Pseudo-Replicates
Bioassay Basics: Designing Dose Response Curves and the Meaning of “N”
I began working with clients developing bioassays back in the 90’s. Most of my projects involve relative potency measurements made using in vitro procedures where test samples and reference material are run together in a 96 well plate. By the time I am brought on board, the biologists have worked out conditions that yield a dose response curve. During research, they will include many more dilutions than are practical for a quality control test but can get sufficient information to select an appropriate dose response model.
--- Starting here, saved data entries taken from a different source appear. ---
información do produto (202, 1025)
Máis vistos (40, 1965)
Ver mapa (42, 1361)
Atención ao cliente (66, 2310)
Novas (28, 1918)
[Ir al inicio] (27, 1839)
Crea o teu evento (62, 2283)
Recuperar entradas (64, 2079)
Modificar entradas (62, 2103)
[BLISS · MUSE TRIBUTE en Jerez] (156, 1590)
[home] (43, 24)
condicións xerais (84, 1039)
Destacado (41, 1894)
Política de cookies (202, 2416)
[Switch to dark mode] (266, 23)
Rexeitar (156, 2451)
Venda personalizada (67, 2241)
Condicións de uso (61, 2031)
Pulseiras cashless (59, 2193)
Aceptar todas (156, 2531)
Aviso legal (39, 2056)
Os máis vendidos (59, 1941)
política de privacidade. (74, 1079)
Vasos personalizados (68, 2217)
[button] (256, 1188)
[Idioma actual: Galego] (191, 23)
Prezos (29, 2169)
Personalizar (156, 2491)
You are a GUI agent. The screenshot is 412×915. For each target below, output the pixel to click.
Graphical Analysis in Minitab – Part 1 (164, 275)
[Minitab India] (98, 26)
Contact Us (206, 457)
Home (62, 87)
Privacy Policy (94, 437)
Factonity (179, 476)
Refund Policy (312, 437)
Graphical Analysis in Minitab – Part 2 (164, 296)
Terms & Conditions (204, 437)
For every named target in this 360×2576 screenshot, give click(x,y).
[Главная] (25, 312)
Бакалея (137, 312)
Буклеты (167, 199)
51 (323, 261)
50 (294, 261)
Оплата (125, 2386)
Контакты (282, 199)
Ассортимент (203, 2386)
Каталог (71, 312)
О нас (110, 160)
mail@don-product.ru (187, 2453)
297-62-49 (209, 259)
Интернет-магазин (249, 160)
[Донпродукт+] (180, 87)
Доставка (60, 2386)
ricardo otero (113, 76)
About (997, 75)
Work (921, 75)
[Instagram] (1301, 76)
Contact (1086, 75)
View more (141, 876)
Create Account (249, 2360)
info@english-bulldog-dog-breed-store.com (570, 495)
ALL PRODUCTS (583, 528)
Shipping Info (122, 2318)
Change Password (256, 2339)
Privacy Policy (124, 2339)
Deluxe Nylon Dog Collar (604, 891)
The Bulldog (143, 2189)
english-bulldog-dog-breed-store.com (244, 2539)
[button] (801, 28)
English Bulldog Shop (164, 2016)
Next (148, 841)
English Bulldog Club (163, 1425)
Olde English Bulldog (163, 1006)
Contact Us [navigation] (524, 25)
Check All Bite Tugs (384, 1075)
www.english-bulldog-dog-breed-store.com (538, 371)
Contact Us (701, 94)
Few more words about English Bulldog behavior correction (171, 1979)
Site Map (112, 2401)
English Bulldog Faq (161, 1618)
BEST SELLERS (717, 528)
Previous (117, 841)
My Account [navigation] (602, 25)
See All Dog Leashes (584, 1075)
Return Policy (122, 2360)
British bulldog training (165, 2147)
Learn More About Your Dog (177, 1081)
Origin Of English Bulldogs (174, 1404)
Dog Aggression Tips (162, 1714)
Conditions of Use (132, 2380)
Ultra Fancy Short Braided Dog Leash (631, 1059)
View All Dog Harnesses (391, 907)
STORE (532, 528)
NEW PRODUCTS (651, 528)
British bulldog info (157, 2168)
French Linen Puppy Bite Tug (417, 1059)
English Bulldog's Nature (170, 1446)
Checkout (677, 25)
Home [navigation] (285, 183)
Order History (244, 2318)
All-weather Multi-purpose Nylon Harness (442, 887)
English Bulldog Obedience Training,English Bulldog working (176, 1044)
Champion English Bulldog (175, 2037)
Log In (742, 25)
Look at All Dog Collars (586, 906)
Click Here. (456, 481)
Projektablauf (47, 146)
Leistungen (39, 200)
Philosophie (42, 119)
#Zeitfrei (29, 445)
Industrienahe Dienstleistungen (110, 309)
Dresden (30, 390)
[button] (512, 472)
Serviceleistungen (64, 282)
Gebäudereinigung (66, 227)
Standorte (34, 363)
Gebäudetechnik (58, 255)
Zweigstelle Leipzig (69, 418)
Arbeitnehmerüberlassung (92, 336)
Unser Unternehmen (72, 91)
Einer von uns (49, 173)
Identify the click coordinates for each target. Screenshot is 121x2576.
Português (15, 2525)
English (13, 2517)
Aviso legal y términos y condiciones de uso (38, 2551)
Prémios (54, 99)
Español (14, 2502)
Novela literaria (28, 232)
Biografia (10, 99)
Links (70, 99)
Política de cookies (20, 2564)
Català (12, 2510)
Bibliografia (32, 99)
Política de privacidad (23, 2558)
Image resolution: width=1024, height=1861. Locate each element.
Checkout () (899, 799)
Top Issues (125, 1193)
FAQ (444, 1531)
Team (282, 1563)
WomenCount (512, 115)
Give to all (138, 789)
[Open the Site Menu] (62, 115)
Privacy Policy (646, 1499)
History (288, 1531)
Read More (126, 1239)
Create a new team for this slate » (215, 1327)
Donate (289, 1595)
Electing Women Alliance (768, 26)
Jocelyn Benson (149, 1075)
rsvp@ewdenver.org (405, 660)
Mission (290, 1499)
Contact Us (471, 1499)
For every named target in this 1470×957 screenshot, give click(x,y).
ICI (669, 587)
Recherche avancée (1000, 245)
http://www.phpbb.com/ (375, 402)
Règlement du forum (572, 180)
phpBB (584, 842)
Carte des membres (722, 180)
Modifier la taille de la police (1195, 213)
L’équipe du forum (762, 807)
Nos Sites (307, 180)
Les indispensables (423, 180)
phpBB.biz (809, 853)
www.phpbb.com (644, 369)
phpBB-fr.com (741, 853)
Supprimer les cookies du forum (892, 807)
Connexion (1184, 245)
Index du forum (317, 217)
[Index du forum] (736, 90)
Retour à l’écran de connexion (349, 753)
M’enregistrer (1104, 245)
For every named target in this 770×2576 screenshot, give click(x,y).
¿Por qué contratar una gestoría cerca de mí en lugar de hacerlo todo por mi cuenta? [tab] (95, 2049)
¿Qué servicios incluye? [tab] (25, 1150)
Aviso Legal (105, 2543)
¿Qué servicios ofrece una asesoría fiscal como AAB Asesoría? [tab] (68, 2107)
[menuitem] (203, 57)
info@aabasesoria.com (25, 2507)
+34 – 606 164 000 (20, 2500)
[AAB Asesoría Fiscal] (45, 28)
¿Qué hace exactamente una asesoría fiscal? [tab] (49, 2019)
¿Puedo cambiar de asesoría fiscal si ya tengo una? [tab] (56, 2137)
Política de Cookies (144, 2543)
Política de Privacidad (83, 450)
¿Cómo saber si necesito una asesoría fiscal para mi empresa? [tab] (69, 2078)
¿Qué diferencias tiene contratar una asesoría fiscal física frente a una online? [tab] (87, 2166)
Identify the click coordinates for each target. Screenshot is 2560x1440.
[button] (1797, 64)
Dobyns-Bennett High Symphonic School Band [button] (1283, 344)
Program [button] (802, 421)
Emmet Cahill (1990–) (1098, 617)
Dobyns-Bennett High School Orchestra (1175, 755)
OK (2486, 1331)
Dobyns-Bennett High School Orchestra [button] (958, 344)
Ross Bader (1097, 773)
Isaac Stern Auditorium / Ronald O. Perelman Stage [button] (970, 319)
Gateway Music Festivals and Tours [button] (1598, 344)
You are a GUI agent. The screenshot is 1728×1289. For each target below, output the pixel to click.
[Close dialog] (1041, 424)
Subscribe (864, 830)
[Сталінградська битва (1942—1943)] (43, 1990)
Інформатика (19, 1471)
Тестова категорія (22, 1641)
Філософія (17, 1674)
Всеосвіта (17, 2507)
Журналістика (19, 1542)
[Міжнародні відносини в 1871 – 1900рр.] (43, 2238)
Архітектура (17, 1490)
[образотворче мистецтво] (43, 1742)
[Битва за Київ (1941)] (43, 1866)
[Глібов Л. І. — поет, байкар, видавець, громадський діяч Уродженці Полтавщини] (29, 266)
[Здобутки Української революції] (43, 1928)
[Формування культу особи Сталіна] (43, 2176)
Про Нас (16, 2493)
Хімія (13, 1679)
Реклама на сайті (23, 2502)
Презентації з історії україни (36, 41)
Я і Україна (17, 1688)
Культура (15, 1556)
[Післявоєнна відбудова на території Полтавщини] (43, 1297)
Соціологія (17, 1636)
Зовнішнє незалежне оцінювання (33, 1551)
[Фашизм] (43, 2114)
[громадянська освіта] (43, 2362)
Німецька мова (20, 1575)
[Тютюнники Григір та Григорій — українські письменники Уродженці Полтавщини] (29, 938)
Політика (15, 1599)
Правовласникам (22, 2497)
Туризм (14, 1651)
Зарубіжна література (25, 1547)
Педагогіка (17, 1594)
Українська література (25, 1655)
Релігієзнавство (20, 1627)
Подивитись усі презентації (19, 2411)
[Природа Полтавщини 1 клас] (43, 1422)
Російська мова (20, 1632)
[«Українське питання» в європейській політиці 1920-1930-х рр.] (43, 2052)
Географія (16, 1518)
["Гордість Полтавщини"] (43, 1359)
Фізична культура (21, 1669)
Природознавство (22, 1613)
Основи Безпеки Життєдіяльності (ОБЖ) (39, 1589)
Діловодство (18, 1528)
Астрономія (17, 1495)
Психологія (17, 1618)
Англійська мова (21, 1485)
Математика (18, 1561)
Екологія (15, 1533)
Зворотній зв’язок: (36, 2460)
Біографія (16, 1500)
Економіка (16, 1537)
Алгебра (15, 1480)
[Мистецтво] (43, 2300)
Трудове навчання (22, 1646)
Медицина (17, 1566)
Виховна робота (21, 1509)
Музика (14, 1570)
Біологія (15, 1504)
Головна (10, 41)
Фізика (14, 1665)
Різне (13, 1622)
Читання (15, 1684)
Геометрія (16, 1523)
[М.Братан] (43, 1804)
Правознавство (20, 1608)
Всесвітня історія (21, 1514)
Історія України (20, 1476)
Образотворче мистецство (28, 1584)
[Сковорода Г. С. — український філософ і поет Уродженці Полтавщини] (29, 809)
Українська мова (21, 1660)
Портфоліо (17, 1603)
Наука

Deciding how many dilutions are needed to cover the dose response range, determining the optimal spacing of those dilutions and choosing how many replicate curves need to be performed for both test and reference sample to calculate a single relative potency result from a procedure(1) , can be daunting. Figuring out how many individual results needed to be averaged to compute a reportable value is very important in determining whether the bioassay method(1) can be considered fit for purpose.
The (mis)use of replicates is common. Understanding the purpose and value of replication in establishing confidence in results and conclusions is critical. Terminology can make this subject confusing. This blog is intended to clarify the basic concepts surrounding sample sizes and shed light on the terms "technical replicate” and “pseudo-replicate” that many biologists use.
First it is important to clarify that a “replicate” in any the context of an assay procedure means a “sample” in statistical terms. The sample, which has a size designated as “n”, is one taken from a population which represents all the theoretical possibilities for whatever is being measured. The goal is to use the sample information to estimate the truth about the population. For example, a drug is tested in a clinical trial (sample) and the data are used to license the product for sale to patients now and in the future (population).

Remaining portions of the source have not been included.